I can’t begin to tell about the events of the last week and as my last two weeks are nearly done, work is gonna resume with limited hours and I couldn’t be happier about that. SO HAPPY. I missed working because of the energy and it seems things have gotten a bit better, just a bit with Texas reopening but I don’t know sometimes. It’s been crazy but we’re handling it the best we can, and by us, I mean my husband and I. I guess our relationship has been strained at best because of my spending…
I know why it happens but it hurts us financially.

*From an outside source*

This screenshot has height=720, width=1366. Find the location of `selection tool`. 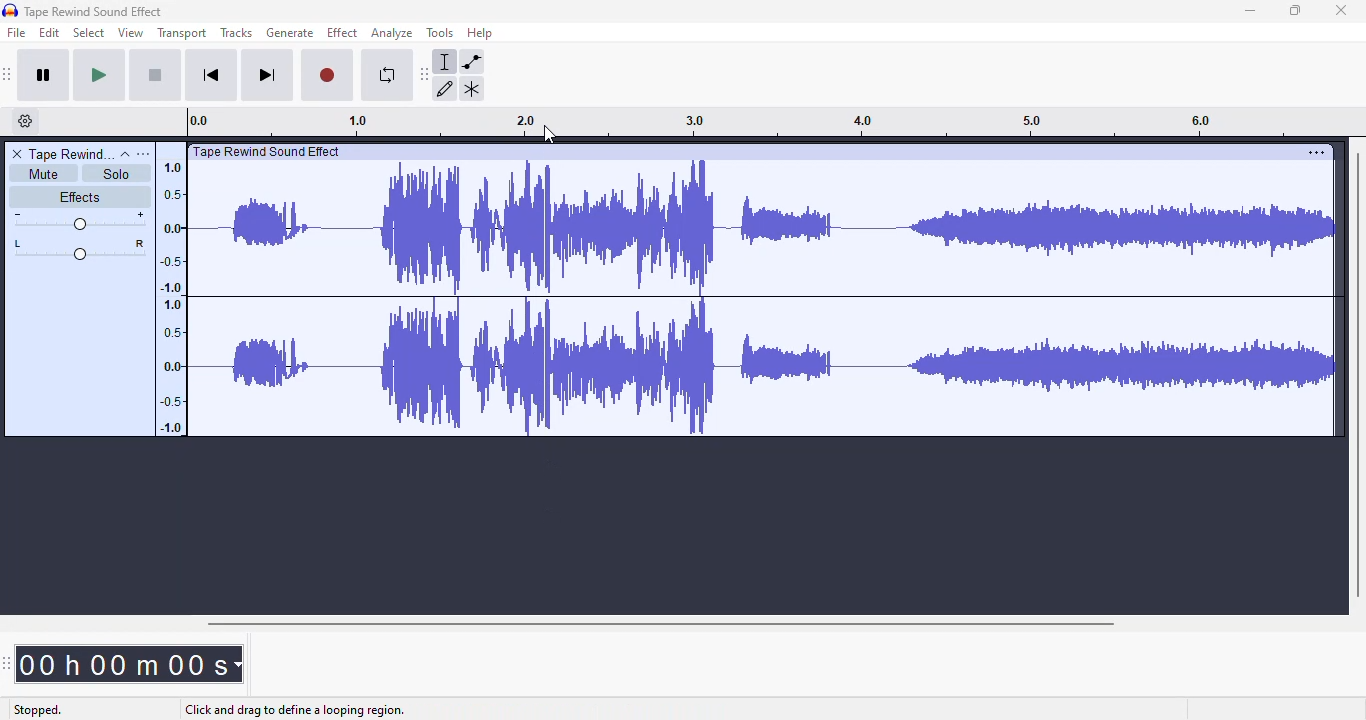

selection tool is located at coordinates (448, 61).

I hate how I am the toxic one but know that I care deeply for him, I just don’t show it in the most appropriate way. Plus the whole meeting and gaining new friends, is a bust. If I don’t know and we haven’t talked in a long way etc; then it’s hard for me to even open up and if I open up because you invited me to and if there are problems, I expect people to treat me like an adult and actually talk to ME about it instead of talking about me behind my back to someone else.
I’m not unapproachable, in fact, I’ll probably-more than likely understand better than you realize because sometimes I don’t recognize or realize how I’m hurting people but if I’m told then, hell, I’ll do my best not to do it again and acknowledge it. Hell, I’m willing to learn and take in valid criticism for my behavior as I know I’m not for everyone, but to be nice to my face is a lie and hurts worse. Stop hiding behind the word friendship and be honest for once. This is just a general vent and frustration from me dealing with other people in real life and online. Not really directed to those that care much as it’s already done.
Also cut off my mother. Done with her antics, honestly and it’s the best decision of my life.